The triple diagnostics is the basis for a safe and rational breast work-up and consists of:
- a clinical examination
- image diagnostics
- needle biopsy
Systematic inspection and palpation of the breasts, axilla, and infra- and supraclavicular fossa provide the basis for further diagnostics. Palpatory findings are recorded with localization (four quadrants and retroareolar area), size in millimeters, consistency, and mobility in relation to surrounding structures.
Clinical mammography is performed in women who have symptoms or signs in the breasts. Mammography is also used as screening to identify tumors in the pre-clinical phase.
Ultrasound examination (ultrasonography) is today a very important supplement to mammography.
Magnetic Resonance Imaging (MRI) is a great improvement in breast diagnostics due to the high sensitivity for invasive breast carcinoma. In most studies, the sensitivity is found to be around 95-97%. With ductal carcinoma in situ (DCIS), the sensitivity is however considerably lower. Mammography and ultrasound are the fundamental diagnostics, while MRI is only indicated in special cases.
Fine needle aspiration cytology (FNAC) can be done where there is a clinically apparent/palpable lesion.
Non-palpable, mammographic and/or ultrasound apparent lesions can be punctured with a fine needle using ultrasound guidance or ultrasound-guided core biopsy.
Ultrasound guided core biopsy is used in addition to or alone, for the same indications as the fine needle biopsy.
A patient program for breast cancer
A "Patient program" for cancer shall provide predictability and security for patients and their families and is a national standardized process which is evidence based .
The general practitioner should do a clinical examination of the breast and axillae before referring to "Patient program". A private imaging institute should carry out a mammography and ultrasound examination with preferably ultrasound-guided core biopsy.
Criteria for referral to "Patient program"
Justified suspicion of breast cancer occurs when one or more symptoms exists:
- Palpatory suspect tumor.

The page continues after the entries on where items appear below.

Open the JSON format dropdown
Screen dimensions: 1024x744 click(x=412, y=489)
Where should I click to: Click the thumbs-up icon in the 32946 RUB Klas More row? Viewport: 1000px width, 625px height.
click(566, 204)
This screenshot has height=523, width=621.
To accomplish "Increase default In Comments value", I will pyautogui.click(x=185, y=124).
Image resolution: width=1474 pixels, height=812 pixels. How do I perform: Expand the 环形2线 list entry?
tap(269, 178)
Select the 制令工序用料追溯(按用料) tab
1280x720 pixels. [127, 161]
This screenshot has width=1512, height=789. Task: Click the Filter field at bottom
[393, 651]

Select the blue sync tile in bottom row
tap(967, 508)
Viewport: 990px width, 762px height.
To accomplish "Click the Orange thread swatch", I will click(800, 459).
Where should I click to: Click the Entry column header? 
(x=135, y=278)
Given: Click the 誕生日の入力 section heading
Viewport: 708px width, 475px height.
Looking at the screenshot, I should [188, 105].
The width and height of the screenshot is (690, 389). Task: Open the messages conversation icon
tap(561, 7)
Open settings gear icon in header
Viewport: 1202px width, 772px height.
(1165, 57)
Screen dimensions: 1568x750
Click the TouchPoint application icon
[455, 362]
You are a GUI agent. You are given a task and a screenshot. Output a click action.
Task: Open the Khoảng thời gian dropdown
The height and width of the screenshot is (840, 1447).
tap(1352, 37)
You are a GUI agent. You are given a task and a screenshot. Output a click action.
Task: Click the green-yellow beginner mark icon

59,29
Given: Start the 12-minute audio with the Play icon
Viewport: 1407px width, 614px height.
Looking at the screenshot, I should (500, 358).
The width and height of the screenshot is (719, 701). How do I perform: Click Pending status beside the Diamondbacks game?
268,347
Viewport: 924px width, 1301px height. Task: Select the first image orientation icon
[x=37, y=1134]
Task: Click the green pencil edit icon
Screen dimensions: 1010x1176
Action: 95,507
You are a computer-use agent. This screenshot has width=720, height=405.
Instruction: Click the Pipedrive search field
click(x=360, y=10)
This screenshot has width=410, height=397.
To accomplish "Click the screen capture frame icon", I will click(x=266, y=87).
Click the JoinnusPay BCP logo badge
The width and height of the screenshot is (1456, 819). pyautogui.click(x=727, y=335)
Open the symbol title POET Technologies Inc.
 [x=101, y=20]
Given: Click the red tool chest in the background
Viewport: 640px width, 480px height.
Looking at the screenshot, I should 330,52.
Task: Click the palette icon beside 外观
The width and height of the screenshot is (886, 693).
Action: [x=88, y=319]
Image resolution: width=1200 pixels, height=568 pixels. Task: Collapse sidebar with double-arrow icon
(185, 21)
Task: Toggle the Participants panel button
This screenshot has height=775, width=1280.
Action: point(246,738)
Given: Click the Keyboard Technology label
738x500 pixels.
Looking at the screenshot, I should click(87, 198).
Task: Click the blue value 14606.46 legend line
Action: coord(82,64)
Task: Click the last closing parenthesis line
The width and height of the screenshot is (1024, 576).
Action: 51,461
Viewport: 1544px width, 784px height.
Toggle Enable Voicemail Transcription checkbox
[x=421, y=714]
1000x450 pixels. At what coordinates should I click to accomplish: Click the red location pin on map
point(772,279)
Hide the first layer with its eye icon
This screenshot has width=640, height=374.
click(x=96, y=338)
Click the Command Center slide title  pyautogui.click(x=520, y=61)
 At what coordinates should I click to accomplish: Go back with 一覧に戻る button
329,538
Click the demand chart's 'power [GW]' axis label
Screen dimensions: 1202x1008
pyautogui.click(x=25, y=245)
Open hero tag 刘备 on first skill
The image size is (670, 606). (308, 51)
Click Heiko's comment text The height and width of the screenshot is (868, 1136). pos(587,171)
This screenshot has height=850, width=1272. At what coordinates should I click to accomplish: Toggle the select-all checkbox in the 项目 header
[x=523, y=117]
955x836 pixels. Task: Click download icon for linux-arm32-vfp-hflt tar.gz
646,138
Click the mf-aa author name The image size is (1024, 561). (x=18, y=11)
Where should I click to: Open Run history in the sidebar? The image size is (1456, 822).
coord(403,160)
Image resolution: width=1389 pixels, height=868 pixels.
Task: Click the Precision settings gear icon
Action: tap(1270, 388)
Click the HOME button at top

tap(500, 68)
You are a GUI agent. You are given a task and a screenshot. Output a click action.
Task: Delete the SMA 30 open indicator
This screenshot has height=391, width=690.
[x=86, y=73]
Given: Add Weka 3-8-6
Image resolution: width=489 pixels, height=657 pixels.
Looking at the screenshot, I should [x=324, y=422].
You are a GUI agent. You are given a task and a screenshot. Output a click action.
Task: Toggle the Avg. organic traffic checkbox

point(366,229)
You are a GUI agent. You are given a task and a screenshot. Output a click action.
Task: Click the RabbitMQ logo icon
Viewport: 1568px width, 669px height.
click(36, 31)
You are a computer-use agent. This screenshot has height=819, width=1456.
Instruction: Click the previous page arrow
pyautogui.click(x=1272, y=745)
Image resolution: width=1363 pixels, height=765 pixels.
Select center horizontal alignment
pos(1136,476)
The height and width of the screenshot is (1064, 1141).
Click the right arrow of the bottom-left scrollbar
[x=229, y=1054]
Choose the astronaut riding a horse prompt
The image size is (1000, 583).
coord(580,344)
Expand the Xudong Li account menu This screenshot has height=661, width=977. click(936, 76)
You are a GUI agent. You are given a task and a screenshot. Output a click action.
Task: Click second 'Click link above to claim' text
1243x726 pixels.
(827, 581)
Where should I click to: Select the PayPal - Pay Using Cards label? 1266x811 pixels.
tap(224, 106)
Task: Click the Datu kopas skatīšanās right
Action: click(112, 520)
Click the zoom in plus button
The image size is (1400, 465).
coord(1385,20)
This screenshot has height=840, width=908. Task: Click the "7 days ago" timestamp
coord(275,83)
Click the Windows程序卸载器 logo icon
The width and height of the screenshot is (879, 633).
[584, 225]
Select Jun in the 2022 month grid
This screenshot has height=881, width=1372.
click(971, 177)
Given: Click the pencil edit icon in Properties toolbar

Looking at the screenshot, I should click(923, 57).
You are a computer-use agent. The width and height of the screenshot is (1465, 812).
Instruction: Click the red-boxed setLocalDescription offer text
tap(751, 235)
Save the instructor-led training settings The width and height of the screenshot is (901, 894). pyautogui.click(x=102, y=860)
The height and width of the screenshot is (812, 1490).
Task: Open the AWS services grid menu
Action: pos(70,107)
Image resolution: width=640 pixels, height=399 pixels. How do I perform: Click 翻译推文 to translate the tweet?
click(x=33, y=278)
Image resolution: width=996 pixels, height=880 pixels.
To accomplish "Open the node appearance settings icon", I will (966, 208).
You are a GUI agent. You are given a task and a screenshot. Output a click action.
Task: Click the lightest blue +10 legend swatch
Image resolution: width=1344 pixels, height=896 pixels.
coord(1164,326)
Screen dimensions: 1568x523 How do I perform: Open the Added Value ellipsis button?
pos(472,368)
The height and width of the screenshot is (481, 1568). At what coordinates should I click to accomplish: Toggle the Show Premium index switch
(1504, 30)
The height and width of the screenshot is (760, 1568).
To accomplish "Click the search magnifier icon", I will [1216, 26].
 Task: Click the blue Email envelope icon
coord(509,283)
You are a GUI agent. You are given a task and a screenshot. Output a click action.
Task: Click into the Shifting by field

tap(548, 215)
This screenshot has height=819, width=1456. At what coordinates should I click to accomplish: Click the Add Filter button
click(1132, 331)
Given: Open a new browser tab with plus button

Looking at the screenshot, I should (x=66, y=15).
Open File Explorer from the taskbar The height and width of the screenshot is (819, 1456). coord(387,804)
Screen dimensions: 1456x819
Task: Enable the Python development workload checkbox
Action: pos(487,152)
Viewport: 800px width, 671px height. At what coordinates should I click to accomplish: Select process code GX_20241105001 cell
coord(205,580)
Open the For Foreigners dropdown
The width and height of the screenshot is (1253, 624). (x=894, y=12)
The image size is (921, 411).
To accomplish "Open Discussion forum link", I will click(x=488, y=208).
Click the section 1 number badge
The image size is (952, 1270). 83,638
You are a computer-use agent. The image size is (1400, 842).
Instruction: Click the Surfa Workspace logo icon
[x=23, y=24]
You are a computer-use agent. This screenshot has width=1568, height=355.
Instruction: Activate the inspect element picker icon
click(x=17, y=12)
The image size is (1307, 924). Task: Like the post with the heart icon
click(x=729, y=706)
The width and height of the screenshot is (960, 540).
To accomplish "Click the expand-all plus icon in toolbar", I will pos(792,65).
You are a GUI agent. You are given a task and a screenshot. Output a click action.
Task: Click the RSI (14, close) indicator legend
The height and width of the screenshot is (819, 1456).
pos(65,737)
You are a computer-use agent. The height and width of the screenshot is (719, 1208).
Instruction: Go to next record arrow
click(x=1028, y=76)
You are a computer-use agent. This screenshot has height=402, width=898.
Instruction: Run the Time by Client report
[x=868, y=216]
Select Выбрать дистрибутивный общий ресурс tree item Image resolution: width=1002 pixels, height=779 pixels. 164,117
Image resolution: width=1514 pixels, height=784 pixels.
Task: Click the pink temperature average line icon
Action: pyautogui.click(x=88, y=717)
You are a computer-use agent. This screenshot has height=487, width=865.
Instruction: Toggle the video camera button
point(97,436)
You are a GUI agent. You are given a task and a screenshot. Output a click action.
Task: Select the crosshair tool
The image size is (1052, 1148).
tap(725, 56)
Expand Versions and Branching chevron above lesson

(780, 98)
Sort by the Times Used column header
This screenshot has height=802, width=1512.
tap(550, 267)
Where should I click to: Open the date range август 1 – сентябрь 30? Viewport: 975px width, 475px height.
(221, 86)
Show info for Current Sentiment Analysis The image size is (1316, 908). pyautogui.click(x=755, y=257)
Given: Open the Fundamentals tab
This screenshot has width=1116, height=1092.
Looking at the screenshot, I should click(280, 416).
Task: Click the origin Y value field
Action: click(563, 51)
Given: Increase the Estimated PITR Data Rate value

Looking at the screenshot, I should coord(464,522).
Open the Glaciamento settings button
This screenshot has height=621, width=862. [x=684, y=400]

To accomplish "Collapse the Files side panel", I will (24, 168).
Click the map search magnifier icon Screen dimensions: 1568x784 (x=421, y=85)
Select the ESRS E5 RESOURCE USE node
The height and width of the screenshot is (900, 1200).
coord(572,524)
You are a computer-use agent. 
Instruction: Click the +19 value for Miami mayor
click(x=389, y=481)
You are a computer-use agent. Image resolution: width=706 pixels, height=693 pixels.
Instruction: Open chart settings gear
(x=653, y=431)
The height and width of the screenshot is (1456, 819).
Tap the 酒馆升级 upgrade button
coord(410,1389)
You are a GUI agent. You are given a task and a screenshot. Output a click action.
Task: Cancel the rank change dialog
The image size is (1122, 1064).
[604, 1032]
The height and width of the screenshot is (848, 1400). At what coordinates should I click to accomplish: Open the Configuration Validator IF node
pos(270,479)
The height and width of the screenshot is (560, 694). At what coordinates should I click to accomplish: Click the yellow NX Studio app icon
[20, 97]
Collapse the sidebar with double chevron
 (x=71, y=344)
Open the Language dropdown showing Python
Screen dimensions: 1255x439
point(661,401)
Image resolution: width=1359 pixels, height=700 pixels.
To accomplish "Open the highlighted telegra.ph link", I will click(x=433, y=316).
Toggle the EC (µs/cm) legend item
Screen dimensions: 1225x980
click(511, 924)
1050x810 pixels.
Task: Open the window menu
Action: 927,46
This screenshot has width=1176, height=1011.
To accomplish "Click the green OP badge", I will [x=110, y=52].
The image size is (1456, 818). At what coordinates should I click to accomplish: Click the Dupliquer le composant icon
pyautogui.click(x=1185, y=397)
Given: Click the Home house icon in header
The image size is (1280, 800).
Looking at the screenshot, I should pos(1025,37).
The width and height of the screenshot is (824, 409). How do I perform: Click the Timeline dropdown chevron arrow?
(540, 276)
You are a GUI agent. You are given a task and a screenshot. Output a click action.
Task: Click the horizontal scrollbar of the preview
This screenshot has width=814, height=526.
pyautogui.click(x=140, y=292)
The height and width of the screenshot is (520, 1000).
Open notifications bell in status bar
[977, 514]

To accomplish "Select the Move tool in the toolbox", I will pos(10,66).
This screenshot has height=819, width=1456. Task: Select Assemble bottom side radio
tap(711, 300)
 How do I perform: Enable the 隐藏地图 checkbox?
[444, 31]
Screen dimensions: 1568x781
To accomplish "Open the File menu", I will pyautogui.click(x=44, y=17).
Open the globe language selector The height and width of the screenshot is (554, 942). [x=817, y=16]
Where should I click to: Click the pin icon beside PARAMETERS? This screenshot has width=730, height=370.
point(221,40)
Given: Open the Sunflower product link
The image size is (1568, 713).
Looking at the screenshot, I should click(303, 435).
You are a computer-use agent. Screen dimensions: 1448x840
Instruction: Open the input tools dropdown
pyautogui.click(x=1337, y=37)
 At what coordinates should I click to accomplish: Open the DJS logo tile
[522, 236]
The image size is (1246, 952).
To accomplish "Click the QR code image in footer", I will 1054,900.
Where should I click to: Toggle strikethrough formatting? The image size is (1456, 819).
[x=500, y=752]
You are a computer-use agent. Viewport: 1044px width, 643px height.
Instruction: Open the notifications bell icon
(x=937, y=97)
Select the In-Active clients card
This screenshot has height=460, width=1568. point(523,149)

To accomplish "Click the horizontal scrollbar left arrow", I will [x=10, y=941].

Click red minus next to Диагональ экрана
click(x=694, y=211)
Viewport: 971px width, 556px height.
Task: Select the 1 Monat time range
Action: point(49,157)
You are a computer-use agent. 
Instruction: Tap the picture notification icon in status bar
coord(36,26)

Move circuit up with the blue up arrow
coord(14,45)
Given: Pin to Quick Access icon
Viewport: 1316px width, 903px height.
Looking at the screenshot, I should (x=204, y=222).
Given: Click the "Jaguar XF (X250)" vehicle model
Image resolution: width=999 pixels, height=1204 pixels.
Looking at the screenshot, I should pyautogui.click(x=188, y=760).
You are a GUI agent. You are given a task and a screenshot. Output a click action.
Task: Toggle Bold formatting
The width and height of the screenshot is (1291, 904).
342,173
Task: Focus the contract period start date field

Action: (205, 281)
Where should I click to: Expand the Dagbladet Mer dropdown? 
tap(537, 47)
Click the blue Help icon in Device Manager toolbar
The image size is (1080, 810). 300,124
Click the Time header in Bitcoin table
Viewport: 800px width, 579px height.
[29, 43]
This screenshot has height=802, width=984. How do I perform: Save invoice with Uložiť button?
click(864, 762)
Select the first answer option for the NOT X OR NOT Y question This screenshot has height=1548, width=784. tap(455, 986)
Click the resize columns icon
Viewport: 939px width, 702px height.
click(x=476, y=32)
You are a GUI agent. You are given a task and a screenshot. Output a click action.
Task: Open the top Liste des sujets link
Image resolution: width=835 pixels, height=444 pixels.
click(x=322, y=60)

A palpatory suspect tumor is usually fixed and not well-defined. It can be fixed to the surrounding tissue, skin or fascia
- Newly occuring nipple inversion which is not possible to retract
- New skin inversion
- Wounds or eczema-like changes on or around the nipple or areola
- Clinically suspicious lymph nodes in the armpit
Examination for invasive breast cancer
When the diagnosis is verified, it is important to identify whether it is an operable (T1-2NO-1M0) or inoperable (T3-4N0-3M0-1 or T1-2N2-3MO-1) tumor. This has implications for which examinations are appropriate and for the choice of treatment.
Blood tests and x-ray examination of lungs are not considered mandatory for screening examination of metastases if the patient does not belong to a high-risk group. These examinations will be performed according to the general medical evaluation.
If there is no anamnestic information, symptoms or signs rising suspicion of distant metastases, the preoperative examination will be limited to:
Postoperative evaluation of high-risk groups with operable mammary cancer
These patients should be evaluated for metastases before adjuvant treatment if this does not significantly delay start of treatment.
The following groups are considered at high risk:
- Lymph node positive HER2 positive patients
- Lymph node positive trippel negative patients
In women with locally advanced disease or metastatic disease, it is necessary to perform additional examinations before treatment regimen is decided.
For primary inoperable cancer, the following examinations are performed:
- blood tests (preoperative routine tests including ALP, gammaGT, and s-Ca++)
- CT of thorax, abdomen and pelvis
- ultrasound or CT of liver (if needed)
- bone scintigraphy (supplemented with X-ray if needed) or MRI of the spine/pelvis
- mammography (also for possible response evaluation of systemic treatment) and ultrasound of breast/axilla and possibly MRI of the breast
- other examinations on individual indications
Each case should be discussed with an oncologist before implementation of treatment.
MUGA or ECHO examination of the heart should be performed in patients who are to be treated with FEC100 regimen (HER-2 positive and locally advanced), to disclose the tolerability.